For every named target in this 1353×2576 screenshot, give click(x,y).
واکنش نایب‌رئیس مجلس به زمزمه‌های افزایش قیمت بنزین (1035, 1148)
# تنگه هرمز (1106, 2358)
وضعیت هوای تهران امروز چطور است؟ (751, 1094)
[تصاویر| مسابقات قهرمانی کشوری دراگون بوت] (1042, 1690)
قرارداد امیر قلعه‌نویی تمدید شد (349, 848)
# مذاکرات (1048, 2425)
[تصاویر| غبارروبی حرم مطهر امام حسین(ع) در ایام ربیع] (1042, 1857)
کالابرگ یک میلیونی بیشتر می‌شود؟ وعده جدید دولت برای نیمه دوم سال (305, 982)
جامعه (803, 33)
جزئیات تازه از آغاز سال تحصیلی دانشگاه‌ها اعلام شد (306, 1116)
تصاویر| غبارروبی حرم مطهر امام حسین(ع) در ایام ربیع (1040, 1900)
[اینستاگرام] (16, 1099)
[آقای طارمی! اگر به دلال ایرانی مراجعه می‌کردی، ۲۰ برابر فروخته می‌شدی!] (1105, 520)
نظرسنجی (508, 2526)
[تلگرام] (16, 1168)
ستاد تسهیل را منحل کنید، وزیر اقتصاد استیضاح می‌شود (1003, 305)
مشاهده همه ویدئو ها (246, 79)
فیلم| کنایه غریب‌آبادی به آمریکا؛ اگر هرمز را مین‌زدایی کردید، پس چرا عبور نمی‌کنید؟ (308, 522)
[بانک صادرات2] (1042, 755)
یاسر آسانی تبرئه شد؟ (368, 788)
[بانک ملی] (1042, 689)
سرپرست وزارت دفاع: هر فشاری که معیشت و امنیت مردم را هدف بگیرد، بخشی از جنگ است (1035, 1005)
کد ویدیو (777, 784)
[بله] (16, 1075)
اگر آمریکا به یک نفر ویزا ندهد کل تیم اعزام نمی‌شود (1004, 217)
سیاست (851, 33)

WHAT YOU SHOULD DO
What lines in the data include the string "کنید"? Copy each one.

RESPONSE TO THIS TASK
ستاد تسهیل را منحل کنید، وزیر اقتصاد استیضاح می‌شود (1003, 305)
فیلم| کنایه غریب‌آبادی به آمریکا؛ اگر هرمز را مین‌زدایی کردید، پس چرا عبور نمی‌کنید؟ (308, 522)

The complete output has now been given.